Of van een koper van een tweedehands auto moet worden gevergd dat hij de auto door een
deskundige laat onderzoeken alvorens tot aankoop over te gaan, hangt af van de omstandigheden
van het geval
Baris/Riezenkamp
In deze zaak is bepaald dat geen vordering tot vernietiging nodig is, indien bij wijze van verweer
beroep wordt gedaan op geweld, dwaling of bedrog en komen de rechtsgevolgen van de aanvaarding
van dit verweer aan de orde. De goede trouw kan meebrengen, dat degene die door het niet in acht
nemen van de vereiste zorg in dwaling heeft verkeerd, zich niet met vrucht op dwaling kan beroepen.
Kantharos van Stevensweert
In hoger beroep werd overwogen dat sprake was van wederzijdse dwaling, aangezien geen van de
partijen op de hoogte was van de uitzonderlijke waarde van de beker.

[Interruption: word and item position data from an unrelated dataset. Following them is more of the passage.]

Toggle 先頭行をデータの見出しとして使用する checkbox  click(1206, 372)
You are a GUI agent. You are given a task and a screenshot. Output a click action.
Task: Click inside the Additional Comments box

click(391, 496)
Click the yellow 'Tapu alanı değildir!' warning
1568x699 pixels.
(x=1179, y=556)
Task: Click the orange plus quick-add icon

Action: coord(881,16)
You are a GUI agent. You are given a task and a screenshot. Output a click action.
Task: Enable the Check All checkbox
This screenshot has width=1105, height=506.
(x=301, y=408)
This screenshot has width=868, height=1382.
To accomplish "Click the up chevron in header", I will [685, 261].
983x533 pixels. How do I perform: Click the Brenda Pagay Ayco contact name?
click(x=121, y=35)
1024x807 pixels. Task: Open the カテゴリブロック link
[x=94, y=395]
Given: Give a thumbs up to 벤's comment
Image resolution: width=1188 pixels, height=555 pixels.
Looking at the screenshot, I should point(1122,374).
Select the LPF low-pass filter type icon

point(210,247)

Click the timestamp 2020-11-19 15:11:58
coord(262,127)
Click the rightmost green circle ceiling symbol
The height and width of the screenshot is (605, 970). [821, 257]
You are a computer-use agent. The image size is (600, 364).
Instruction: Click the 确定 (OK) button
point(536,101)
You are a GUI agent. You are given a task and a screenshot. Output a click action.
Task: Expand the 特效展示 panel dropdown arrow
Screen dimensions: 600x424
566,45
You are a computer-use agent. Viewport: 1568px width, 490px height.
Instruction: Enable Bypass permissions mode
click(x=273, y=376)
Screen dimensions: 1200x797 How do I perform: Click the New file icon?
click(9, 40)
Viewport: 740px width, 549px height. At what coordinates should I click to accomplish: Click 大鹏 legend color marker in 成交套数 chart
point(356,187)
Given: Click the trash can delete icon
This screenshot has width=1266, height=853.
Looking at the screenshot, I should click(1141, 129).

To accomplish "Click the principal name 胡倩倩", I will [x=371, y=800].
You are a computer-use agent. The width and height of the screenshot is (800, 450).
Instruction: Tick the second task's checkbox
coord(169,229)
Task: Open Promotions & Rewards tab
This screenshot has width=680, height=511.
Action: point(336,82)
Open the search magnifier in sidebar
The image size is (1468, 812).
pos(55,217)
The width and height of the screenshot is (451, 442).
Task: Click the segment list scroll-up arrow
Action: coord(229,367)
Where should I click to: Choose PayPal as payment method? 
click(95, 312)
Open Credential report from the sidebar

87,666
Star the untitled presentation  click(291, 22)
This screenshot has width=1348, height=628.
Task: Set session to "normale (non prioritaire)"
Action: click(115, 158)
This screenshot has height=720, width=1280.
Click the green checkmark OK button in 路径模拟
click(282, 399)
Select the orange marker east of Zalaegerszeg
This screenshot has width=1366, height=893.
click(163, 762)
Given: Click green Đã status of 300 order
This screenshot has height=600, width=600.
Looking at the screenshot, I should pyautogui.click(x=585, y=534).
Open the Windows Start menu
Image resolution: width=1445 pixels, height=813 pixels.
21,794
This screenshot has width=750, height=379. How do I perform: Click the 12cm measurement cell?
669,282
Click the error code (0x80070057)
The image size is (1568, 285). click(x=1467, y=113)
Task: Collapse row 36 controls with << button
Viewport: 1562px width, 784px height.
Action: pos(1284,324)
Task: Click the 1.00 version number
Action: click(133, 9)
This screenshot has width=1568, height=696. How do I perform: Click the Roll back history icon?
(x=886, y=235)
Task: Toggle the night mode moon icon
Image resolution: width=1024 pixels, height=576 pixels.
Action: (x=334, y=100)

De Hoge Raad bevestigde de uitspraak van het hof, maar overwoog tevens dat een beroep op
dwaling kon mislukken als conform de in de maatschappij geldende opvattingen de dwaling voor
rekening van de dwalende behoort te komen. ‘Op het moment dat de verkoper een speculatief
object verkoopt, geeft de verkoper naar in het verkeer gangbare opvattingen de mogelijkheid prijs
dat hij er (nogmaals) aan verdient, als het object naderhand een hogere waarde blijkt te hebben. Een
vergissing over de waarde van het object kan dus niet worden teruggedraaid.’
Haviltex
Haviltex-norm: Kan niet alleen worden volstaan met een zuiver taalkundige uitleg. Maar er moet
ook worden gekeken naar:
a. De zin die partijen in de gegeven omstandigheden over en weer aan het overeengekomene
mochten toe kennen; en
b. Hetgeen zij te dien aanzien redelijkerwijs van elkaar mochten verwachten.